(Collected data entries)
———

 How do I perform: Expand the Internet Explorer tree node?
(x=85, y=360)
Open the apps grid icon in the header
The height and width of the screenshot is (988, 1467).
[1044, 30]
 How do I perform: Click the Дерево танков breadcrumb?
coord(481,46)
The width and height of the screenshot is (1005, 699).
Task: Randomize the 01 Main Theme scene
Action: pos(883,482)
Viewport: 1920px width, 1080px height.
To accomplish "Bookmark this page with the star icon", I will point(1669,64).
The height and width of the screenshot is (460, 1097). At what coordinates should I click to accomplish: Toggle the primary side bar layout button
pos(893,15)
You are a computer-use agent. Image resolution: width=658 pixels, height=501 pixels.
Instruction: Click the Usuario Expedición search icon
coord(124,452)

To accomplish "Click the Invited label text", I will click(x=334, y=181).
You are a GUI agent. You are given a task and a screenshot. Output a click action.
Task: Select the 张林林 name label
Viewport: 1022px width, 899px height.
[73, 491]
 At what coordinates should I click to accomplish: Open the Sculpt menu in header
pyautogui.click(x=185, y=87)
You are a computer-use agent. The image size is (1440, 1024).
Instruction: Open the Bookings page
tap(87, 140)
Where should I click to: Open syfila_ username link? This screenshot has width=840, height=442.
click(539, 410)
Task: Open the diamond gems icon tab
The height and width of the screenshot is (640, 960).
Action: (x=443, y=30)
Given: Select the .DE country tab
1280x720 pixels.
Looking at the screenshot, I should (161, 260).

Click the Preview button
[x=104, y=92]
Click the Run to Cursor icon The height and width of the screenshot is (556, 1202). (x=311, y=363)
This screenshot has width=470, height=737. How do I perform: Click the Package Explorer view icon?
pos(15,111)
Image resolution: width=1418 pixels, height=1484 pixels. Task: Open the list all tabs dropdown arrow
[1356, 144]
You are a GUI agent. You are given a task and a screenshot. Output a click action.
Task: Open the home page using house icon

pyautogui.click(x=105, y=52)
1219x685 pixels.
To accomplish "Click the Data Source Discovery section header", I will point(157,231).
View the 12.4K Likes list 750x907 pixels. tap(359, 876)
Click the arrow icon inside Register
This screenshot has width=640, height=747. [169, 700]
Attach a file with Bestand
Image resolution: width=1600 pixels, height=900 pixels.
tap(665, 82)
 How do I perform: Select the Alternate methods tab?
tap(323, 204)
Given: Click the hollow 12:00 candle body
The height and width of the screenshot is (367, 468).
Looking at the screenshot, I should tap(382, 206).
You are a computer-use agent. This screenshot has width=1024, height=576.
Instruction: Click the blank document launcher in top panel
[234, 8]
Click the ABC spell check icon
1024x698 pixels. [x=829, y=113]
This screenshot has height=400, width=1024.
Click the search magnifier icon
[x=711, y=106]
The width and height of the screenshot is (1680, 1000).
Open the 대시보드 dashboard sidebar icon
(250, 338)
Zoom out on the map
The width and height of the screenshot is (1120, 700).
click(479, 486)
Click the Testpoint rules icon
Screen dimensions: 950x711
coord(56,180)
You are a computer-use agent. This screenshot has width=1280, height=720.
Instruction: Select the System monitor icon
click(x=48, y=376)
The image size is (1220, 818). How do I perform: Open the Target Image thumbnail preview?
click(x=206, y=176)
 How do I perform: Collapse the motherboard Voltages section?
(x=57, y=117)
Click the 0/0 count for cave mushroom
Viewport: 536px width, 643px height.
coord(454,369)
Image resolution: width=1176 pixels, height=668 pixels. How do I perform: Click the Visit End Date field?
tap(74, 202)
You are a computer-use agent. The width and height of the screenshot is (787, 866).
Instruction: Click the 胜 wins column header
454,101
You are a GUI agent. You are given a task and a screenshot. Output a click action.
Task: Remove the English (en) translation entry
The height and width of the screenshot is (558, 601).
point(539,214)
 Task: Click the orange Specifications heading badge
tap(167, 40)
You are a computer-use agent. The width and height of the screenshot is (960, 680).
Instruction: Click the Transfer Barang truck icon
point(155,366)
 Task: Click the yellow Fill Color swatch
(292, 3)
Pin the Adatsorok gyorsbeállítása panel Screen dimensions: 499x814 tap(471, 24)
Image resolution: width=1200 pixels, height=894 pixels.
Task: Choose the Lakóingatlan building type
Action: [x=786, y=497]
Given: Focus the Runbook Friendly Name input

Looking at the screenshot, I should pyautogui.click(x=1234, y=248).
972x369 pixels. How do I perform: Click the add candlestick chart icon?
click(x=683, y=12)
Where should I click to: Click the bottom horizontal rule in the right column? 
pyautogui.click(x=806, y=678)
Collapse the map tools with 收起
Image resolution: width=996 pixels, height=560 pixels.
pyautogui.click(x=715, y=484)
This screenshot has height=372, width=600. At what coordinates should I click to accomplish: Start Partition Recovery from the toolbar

———

_EXERCISE_
What is needed is a verbatim copy of every line in the records above from the one containing "Task: Open the home page using house icon" down to the one containing "This screenshot has height=400, width=1024.", both included, and nothing more.

_WRITTEN RESPONSE_
Task: Open the home page using house icon

pyautogui.click(x=105, y=52)
1219x685 pixels.
To accomplish "Click the Data Source Discovery section header", I will point(157,231).
View the 12.4K Likes list 750x907 pixels. tap(359, 876)
Click the arrow icon inside Register
This screenshot has width=640, height=747. [169, 700]
Attach a file with Bestand
Image resolution: width=1600 pixels, height=900 pixels.
tap(665, 82)
 How do I perform: Select the Alternate methods tab?
tap(323, 204)
Given: Click the hollow 12:00 candle body
The height and width of the screenshot is (367, 468).
Looking at the screenshot, I should tap(382, 206).
You are a computer-use agent. This screenshot has width=1024, height=576.
Instruction: Click the blank document launcher in top panel
[234, 8]
Click the ABC spell check icon
1024x698 pixels. [x=829, y=113]
This screenshot has height=400, width=1024.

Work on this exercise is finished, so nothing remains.